6) Meghan Markle is Archie’s Mum
Unless some awesome new law is enforced where mean articles can be forever deleted from the internet, unfortunately, all the cruel and ridiculous things that have already been written about Meghan Markle in the short time that she has been a member of the Royal Family will be available for Archie to see when he’s old enough to read. Harry and William went through it with their own mother and have been open about how damaging it was. No child deserves that. Can’t we at least learn from previous mistakes?
7) Meghan Markle is a beacon for new mums everywhere
As mentioned multiple times (it warrants several mentions), new mums have it hard, and so seeing another fellow new mother being ostracized for a minimal parenting mishap—if you can even call it that—makes us wonder how we ourselves are viewed as mothers. Are people looking at us thinking that we are holding our child incorrectly? Are they judging our parenting method? Are they telling people behind our backs that we are doing it all wrong? Are we, in fact, doing it all wrong? Are we good enough for our kids?
If a mother like Meghan, a clearly hands-on and very loving parent who is financially able to have all the help she could possibly need, still can’t get it right according to the media, then what hope is there for the rest of us? The obvious solution would be to not give two hoots about what people think and say, but it’s hard not to care when the subject in question is the most important thing in the world to you: how good you are for your child. The new mum struggle is real.
8. Newsflash: Bullying is démodé; kindness is in, folks
Dear bullies: What has Meghan Markle ever done to you? Did she marry your Princy Wincy? Face it: Harry loves her, and even the queen said that she is “particularly proud of how Meghan has so quickly become one of the family.” Why are you hell-bent on finding the hidden negative meaning behind it all? Let it go, already!
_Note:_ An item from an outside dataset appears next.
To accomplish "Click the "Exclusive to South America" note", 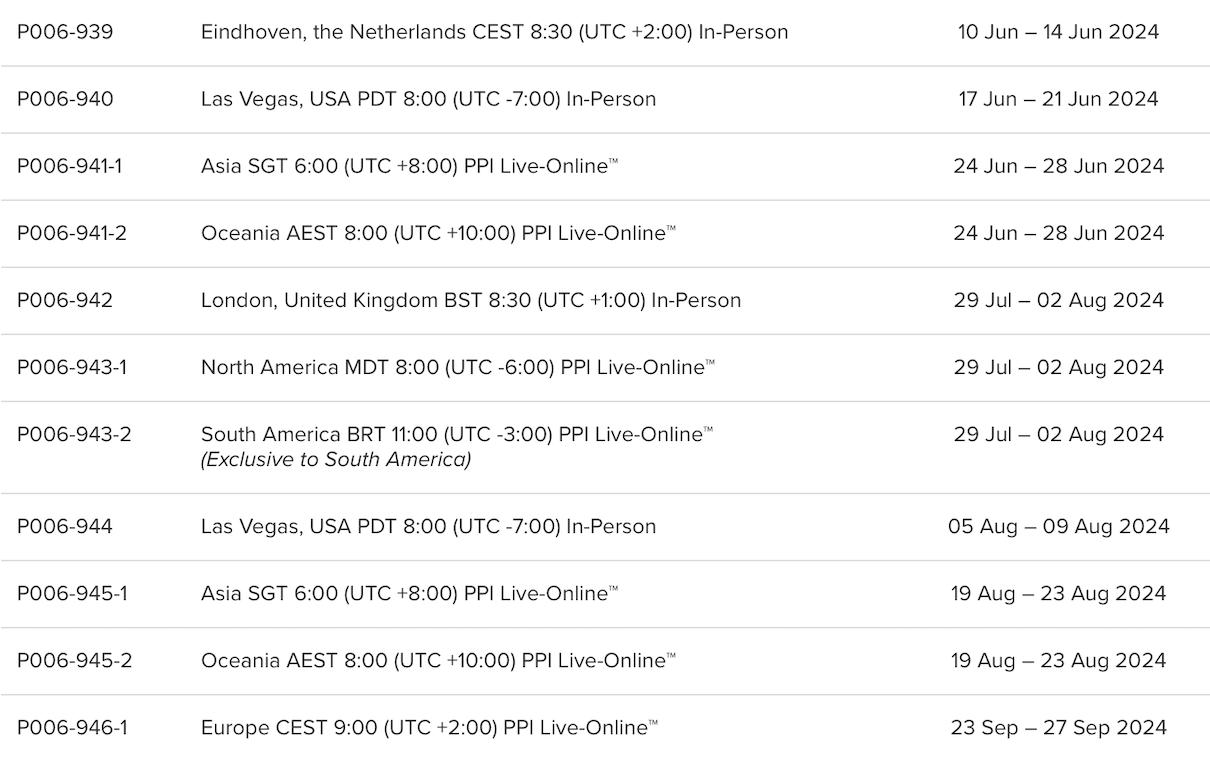I will click(336, 460).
The year is 2020, people. Bullying is supposed to be over, but no matter what the Sussexes seem to do, people have something deleterious to say about them. For instance, most of us love vouching for our friends and loved ones and plugging them when the opportunity arises, but why was it so wrong for Harry to do so at The Lion King premiere? Well, we know why. “Harry Cutely Asks Disney Exec to Fulfil Meghan’s Dream of Voicing Character,” doesn’t sell as well as “UK Prince Desperately and Embarrassingly Begs for Job for Wife”.
Looks like the tabloids and trolls aren’t going to stop this hideousness anytime soon, so what we can do in the meantime when stumbling upon these headlines is change them to sound kinder and more humane.
Instead of “Meghan, Stripped of Title, Haphazardly Carries Her Child on Dog Walk,” we’ll go with “New Mother Meghan Markle Looks Stunning, Free, and Happy on a Winter’s Walk with her Baby and Dogs,” because, after all, we are human, kind is the new cool, and with the myriad of problems we have to face on the regs, us ladies need to stick together.